The Scaffold – Lily The Pink

17th December 1968 · 1960s, 1968, Music

This rollicking tune by a Scouse comedy trio is the second single I ever bought. I’m pleased to say my musical taste has improved since then (I think).

I’m not sure I ever want to hear this song again – it seemed to soundtrack the entire Christmas holidays in 1968, when it topped the charts – but it represents one of the first stepos on my musical journey. And I’ve found out some interesting stuff about it.

I already knew that Mike McGear (né McCartney), the bloke on the left, had a more famous brother who played bass and sang in another band from Liverpool. The other two are the poet Roger McGough and John Gorman (the one with the Arthur Scargill combover).
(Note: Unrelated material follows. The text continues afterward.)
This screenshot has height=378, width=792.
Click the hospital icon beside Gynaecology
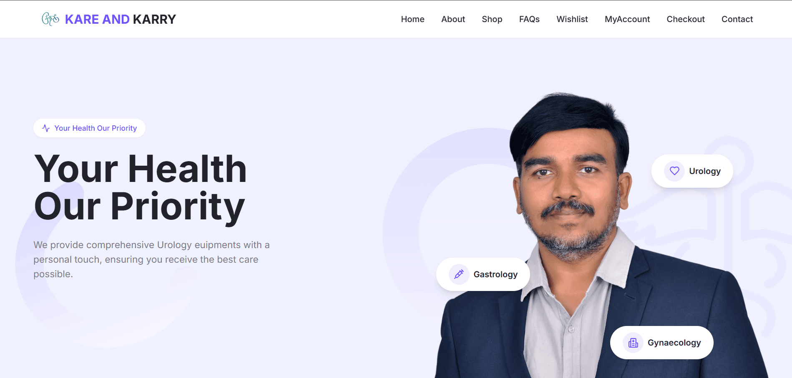(x=633, y=343)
I never knew that Jack Bruce played bass on this (perhaps Paul was unavailable) or that the backing vocalists included Elton John (also playing piano, according to Mat Snow), Tim Rice and Graham Nash of The Hollies and CSNY.

Nor did I know that it was based on an even bawdier old American folk song, The Ballad Of Lydia Pinkham, about a prominent female abolitionist and anti-segregationist who famously invented a herbal remedy to relieve period pains.

The Scaffold’s comedy version translates that into a “medicinal compound” whose efficacy is used to treat a weak appetite by inducing morbid obesity and, controversially (and unnoticed by me at the age of 10… or even 60), brings about a sex change as a cure for freckles.

I’ve often wondered whether there was a subliminal connection between the song that set me on the road to a lifetime of record collecting and my (our) decision to name our first child Lily. She was, and is, quite pink.